Sunday, November 9, 2008

Jenny Saville and the Power of Influence

Two weeks ago, I attended the Jenny Saville artist lecture at Boston University, my alma mater. I got there as early as I could, but the line was already 5 people wide and ending about a hundred feet from the entrance. Saville's work has guided me through some of the roughest painting periods of my young career, so to meet her in real life, and hear her talk about her work was an opportunity I could not miss.

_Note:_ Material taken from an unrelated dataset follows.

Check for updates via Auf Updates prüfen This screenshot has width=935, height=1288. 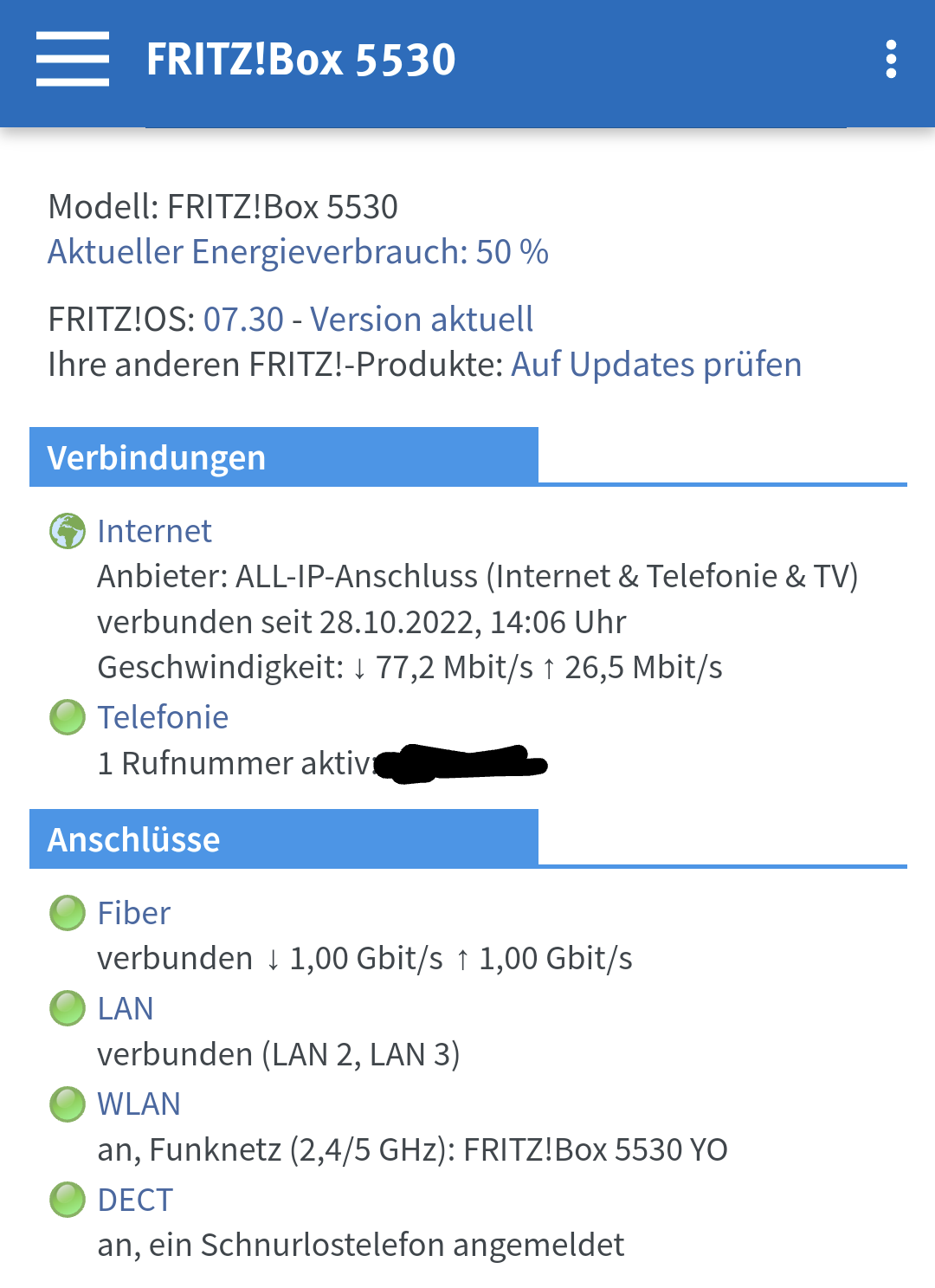[656, 365]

I have recently started a new job, and I'm sure we all know the rigor of those first few weeks at a new office. Its never clear how things will go, but you have faith that you're there for a reason. However, by the day of the lecture, I had only been at my job a week. So many feelings were going through my head: beginning a new job and phase of career; returning to my old school and campus where the familiar faces that once filled the sidewalks have been replaced with faces I did not know. To top the evening with seeing such a force-of-nature painter was quite intense & exciting, to say the least.

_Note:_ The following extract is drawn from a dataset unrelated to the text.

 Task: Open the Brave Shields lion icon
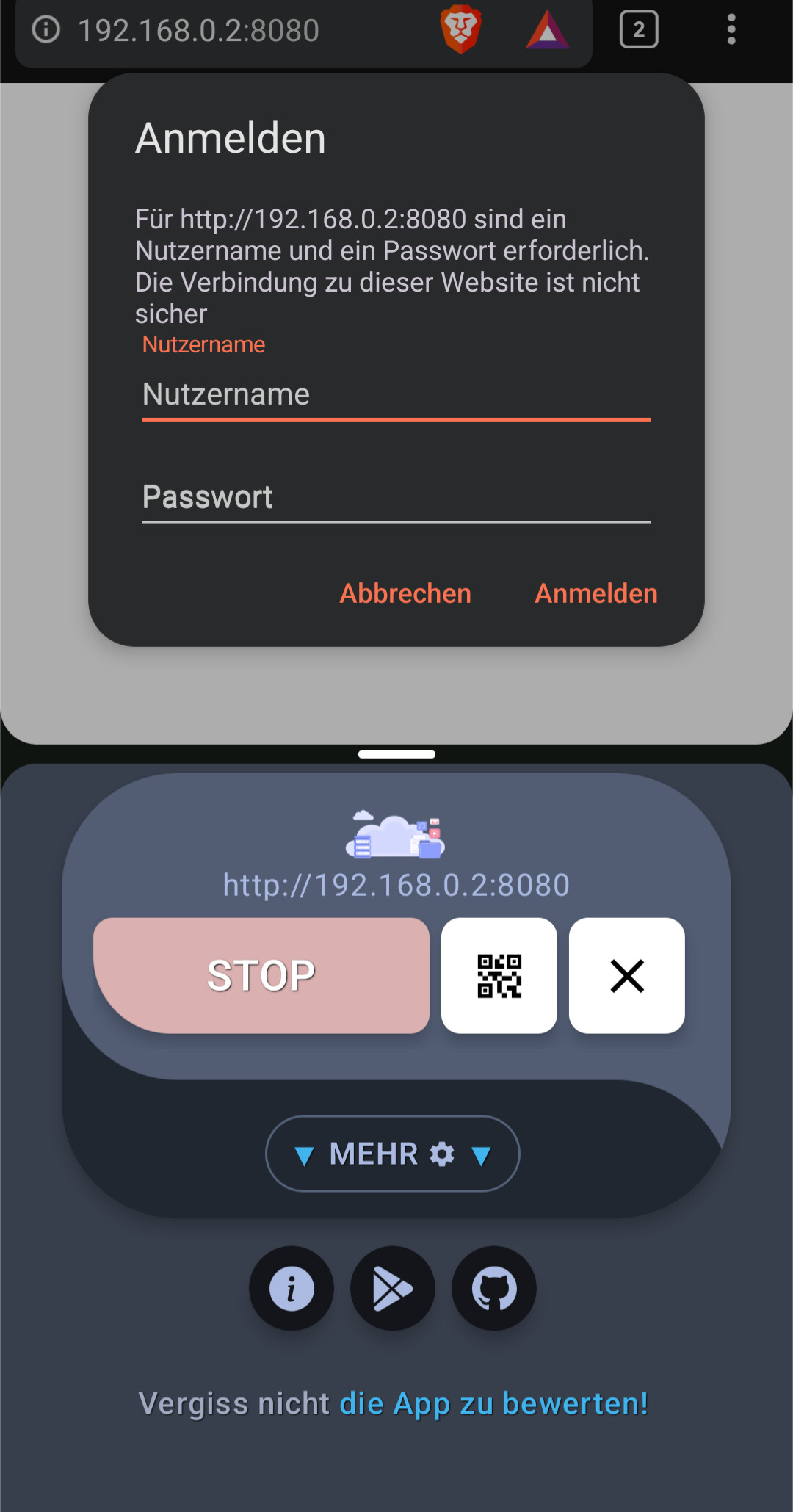[x=461, y=30]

A good academic lecture with a bigwig at the podium always starts late, with the suspense building as the crowd gathers in intellectual anticipation. I had seen a picture recently of Saville in Vanity Fair, but save for that I would not have seen her in the auditorium. She dressed in normal clothes, with an unassuming stance with her hair in a ponytail. She is short, and yet the power of her gaze and the gravitas of her voice more than make up for any underestimatable frame.

Sometimes when you meet your heroes, you have an inflated view of how "awesome" they are going to be. You fantasize about having a deep conversation with them somehow, and perhaps becoming friends. I had no such illusions before this lecture. I prepared myself for her to be tough, academic, and as soon as the lecture was over...on a plane home. Given her success, I also was prepared for her to be a bit of a snob, a "queen of all painting" as it were, who couldn't have cared less what anyone thought of her and her work.

Luckily, Saville was not only a fascinating lecturer, but she was very matter-of-fact, very grateful to be there, and I think very overwhelmed by the show of affection and support for her and her work. A small group of students had come from as far as Miami to attend the lecture, and another woman I spoke to had driven from New York that day. The power Saville has in her work carries over into the reality of her presence. It is as important to see her in person as her work itself.

Her lecture was clear, and honest. She covered, with a great degree of humility, the wide range of influences that aided her work, and her practice. (Which consists of painting all day in a palazzo in Palermo, Sicily...not bad, huh?) The honesty of her narrative was truly the most inspirational part of the evening. Hearing the background of different pieces and how they were created was a true honor.

She showed very graphic images relating to flesh and the body, images she'd collected over the years as her work evolved. Some were, admittedly, hard to look at; the kind of images that make your body react with a cringe or slight cramp almost. But I was honored to be there, at the precipice of her portfolio, pushed to the edge of understanding and being asked to open my eyes wider then they were before I entered that lecture hall.

I admire her honesty and courage for standing at that precipice each day. Despite the luxury of her studio setting and the security of her career, she chooses to walk with the darkness and try to understand where it comes from. She listens to it and tells its story in voluptuous, fleshy oil paint. She makes the truth both disgusting and gorgeous, a didactic experience of art-viewing few achieve with such natural ability.

I feel like I can relate to the type of painter Jenny Saville is. She works extremely hard, has been painting all her life (since childhood), and cares deeply about how her work evolves. Saville is not arbitrarily referencing horrendous imagery for the shock or awe of it. We are not meant to see these rough images that inform her works. Her paintings are stunning despite their source material, yet we are better viewers for it.

I hope to see Saville again in my lifetime. If you have the chance to see her lecture...go. It is a once in a lifetime experience no painter's lifetime should be without.